▸ **DATASET**:
------------------------------------------------------------

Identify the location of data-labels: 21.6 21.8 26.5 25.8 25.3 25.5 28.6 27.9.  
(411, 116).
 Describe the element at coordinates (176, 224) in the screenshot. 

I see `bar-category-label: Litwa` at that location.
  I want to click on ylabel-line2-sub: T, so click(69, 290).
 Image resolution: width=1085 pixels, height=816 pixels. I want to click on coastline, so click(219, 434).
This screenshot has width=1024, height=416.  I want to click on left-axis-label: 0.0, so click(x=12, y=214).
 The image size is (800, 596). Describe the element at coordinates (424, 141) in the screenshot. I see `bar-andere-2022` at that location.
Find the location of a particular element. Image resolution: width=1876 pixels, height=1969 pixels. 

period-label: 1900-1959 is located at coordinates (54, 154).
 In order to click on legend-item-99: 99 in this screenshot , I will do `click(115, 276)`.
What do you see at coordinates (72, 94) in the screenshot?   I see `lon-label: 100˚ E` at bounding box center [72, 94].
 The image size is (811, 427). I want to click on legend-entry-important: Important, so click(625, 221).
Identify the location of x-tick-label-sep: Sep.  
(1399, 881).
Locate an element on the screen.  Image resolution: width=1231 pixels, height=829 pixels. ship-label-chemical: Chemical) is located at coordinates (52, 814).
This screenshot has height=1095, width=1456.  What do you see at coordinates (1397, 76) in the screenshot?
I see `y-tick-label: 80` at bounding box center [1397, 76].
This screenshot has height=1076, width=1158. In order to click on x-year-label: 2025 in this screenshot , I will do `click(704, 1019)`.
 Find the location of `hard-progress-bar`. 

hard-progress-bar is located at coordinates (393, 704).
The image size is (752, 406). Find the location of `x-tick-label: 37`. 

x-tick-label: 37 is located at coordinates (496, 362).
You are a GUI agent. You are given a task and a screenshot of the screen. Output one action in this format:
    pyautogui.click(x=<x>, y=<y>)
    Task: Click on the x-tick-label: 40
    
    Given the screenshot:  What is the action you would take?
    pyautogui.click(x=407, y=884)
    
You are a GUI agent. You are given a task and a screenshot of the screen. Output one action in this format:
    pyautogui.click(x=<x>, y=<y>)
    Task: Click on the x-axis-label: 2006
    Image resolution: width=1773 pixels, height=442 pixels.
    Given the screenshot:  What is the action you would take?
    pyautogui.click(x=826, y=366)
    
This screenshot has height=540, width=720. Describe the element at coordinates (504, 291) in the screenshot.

------------------------------------------------------------

▸ **WHAT IS NEEDED**: Can you rewrite every one of the rows above as a numbered list, with the blank lines left out?

▸ **WORKED SOLUTION**:
1. Identify the location of data-labels: 21.6 21.8 26.5 25.8 25.3 25.5 28.6 27.9.  
2. (411, 116).
3.  Describe the element at coordinates (176, 224) in the screenshot. 
4. I see `bar-category-label: Litwa` at that location.
5.   I want to click on ylabel-line2-sub: T, so click(69, 290).
6.  Image resolution: width=1085 pixels, height=816 pixels. I want to click on coastline, so click(219, 434).
7. This screenshot has width=1024, height=416.  I want to click on left-axis-label: 0.0, so click(x=12, y=214).
8.  The image size is (800, 596). Describe the element at coordinates (424, 141) in the screenshot. I see `bar-andere-2022` at that location.
9. Find the location of a particular element. Image resolution: width=1876 pixels, height=1969 pixels. 
10. period-label: 1900-1959 is located at coordinates (54, 154).
11.  In order to click on legend-item-99: 99 in this screenshot , I will do `click(115, 276)`.
12. What do you see at coordinates (72, 94) in the screenshot?   I see `lon-label: 100˚ E` at bounding box center [72, 94].
13.  The image size is (811, 427). I want to click on legend-entry-important: Important, so click(625, 221).
14. Identify the location of x-tick-label-sep: Sep.  
15. (1399, 881).
16. Locate an element on the screen.  Image resolution: width=1231 pixels, height=829 pixels. ship-label-chemical: Chemical) is located at coordinates (52, 814).
17. This screenshot has height=1095, width=1456.  What do you see at coordinates (1397, 76) in the screenshot?
18. I see `y-tick-label: 80` at bounding box center [1397, 76].
19. This screenshot has height=1076, width=1158. In order to click on x-year-label: 2025 in this screenshot , I will do `click(704, 1019)`.
20.  Find the location of `hard-progress-bar`. 
21. hard-progress-bar is located at coordinates (393, 704).
22. The image size is (752, 406). Find the location of `x-tick-label: 37`. 
23. x-tick-label: 37 is located at coordinates (496, 362).
24. You are a GUI agent. You are given a task and a screenshot of the screen. Output one action in this format:
25.     pyautogui.click(x=<x>, y=<y>)
26.     Task: Click on the x-tick-label: 40
27.     Given the screenshot:  What is the action you would take?
28.     pyautogui.click(x=407, y=884)
29. You are a GUI agent. You are given a task and a screenshot of the screen. Output one action in this format:
30.     pyautogui.click(x=<x>, y=<y>)
31.     Task: Click on the x-axis-label: 2006
32.     Image resolution: width=1773 pixels, height=442 pixels.
33.     Given the screenshot:  What is the action you would take?
34.     pyautogui.click(x=826, y=366)
35. This screenshot has height=540, width=720. Describe the element at coordinates (504, 291) in the screenshot.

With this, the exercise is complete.